* [Exercise instructions]
Below are records; please set down exactly the lines from the first through the one containing "Screen dimensions: 1139x1064".

■ ■ ■ ■

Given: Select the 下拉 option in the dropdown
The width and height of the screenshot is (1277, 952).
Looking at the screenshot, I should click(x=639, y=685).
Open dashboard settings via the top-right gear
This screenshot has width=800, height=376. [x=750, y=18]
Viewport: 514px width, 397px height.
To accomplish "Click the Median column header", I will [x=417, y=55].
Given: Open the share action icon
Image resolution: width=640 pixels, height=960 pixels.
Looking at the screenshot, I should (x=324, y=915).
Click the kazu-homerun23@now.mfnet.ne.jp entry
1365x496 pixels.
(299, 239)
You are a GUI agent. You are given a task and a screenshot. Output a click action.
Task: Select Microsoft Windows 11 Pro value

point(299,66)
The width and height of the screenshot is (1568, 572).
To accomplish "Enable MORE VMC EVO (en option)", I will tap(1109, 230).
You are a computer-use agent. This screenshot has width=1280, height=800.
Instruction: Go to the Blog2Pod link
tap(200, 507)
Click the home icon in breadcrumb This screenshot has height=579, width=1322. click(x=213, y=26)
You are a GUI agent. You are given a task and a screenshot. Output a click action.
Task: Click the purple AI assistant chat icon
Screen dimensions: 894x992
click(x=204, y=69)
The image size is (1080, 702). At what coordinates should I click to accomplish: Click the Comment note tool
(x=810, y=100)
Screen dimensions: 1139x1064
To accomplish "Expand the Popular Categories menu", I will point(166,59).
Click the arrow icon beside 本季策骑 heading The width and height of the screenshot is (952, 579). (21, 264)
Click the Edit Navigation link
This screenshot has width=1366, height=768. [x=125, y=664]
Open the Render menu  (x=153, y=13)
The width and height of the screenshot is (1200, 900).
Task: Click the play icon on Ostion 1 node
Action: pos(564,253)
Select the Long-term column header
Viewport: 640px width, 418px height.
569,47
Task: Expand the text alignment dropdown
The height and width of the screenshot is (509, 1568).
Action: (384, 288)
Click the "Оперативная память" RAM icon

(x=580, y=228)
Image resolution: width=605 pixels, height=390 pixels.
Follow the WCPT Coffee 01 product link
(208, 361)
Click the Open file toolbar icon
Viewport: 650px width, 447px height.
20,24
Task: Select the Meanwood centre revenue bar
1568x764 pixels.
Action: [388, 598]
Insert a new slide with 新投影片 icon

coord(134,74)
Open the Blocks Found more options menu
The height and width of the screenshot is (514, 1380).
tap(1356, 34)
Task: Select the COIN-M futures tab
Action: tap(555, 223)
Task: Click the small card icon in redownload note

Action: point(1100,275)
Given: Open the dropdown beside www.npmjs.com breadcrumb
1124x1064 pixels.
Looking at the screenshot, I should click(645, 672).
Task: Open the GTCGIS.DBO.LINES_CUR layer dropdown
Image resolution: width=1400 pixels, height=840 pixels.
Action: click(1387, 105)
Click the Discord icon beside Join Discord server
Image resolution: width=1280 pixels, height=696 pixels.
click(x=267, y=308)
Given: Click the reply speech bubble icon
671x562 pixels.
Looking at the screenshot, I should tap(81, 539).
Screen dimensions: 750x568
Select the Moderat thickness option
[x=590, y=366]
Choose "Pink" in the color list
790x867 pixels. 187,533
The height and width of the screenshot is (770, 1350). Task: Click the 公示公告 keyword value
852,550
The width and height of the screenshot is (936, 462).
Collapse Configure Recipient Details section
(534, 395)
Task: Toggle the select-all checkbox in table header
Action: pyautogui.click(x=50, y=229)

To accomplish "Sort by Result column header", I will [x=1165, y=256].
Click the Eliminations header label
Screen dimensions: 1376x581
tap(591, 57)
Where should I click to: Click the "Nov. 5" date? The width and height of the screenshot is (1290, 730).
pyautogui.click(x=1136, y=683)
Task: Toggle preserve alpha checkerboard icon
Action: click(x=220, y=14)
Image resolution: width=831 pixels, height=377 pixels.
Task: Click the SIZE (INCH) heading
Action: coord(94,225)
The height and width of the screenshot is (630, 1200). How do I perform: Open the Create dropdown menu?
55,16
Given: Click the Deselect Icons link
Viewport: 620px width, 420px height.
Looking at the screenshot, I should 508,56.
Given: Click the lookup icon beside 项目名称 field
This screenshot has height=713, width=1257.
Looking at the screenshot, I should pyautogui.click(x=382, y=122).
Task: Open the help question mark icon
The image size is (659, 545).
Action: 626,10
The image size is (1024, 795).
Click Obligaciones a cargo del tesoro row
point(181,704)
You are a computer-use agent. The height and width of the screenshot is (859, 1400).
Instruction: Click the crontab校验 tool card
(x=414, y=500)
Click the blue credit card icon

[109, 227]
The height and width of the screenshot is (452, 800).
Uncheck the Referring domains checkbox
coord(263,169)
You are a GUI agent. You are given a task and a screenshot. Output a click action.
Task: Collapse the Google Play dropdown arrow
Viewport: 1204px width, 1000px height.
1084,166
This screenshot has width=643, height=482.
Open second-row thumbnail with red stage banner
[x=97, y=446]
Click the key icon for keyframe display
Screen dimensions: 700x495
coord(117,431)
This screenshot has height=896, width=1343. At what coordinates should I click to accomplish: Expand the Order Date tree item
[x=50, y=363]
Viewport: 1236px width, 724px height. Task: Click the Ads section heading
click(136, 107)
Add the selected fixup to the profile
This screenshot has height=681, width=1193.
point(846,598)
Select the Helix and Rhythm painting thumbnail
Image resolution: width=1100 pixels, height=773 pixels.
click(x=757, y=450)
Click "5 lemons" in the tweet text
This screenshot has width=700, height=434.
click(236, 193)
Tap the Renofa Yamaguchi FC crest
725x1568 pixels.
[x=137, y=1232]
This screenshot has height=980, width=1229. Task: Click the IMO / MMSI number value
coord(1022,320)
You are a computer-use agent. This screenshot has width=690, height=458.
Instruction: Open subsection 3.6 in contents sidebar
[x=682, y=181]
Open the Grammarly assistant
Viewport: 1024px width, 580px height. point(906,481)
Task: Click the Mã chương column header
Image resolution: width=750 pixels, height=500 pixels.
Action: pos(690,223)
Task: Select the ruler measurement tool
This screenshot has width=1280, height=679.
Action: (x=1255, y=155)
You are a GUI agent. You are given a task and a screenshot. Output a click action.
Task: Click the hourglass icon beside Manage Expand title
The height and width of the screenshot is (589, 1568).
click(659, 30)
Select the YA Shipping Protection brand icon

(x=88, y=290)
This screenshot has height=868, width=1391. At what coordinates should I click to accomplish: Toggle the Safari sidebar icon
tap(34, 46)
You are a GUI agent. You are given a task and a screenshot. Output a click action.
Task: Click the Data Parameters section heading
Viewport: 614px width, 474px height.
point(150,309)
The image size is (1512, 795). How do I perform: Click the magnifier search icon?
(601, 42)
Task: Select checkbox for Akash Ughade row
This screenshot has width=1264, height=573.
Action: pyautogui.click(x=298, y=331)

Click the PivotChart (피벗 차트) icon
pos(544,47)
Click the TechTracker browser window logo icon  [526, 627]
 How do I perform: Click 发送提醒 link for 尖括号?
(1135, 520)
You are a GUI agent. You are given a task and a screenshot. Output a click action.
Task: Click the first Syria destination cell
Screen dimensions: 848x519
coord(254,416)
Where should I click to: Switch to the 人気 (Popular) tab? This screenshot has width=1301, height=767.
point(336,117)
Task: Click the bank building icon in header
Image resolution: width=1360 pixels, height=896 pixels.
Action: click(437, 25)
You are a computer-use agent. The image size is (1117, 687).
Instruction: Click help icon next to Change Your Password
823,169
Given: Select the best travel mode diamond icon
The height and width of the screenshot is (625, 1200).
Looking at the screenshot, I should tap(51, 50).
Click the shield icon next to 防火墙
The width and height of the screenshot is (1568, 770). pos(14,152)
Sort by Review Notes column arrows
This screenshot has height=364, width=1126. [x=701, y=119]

■ ■ ■ ■

* [Answer]
Given: Select the 下拉 option in the dropdown
The width and height of the screenshot is (1277, 952).
Looking at the screenshot, I should click(x=639, y=685).
Open dashboard settings via the top-right gear
This screenshot has width=800, height=376. [x=750, y=18]
Viewport: 514px width, 397px height.
To accomplish "Click the Median column header", I will [x=417, y=55].
Given: Open the share action icon
Image resolution: width=640 pixels, height=960 pixels.
Looking at the screenshot, I should (x=324, y=915).
Click the kazu-homerun23@now.mfnet.ne.jp entry
1365x496 pixels.
(299, 239)
You are a GUI agent. You are given a task and a screenshot. Output a click action.
Task: Select Microsoft Windows 11 Pro value

point(299,66)
The width and height of the screenshot is (1568, 572).
To accomplish "Enable MORE VMC EVO (en option)", I will tap(1109, 230).
You are a computer-use agent. This screenshot has width=1280, height=800.
Instruction: Go to the Blog2Pod link
tap(200, 507)
Click the home icon in breadcrumb This screenshot has height=579, width=1322. click(x=213, y=26)
You are a GUI agent. You are given a task and a screenshot. Output a click action.
Task: Click the purple AI assistant chat icon
Screen dimensions: 894x992
click(x=204, y=69)
The image size is (1080, 702). At what coordinates should I click to accomplish: Click the Comment note tool
(x=810, y=100)
Screen dimensions: 1139x1064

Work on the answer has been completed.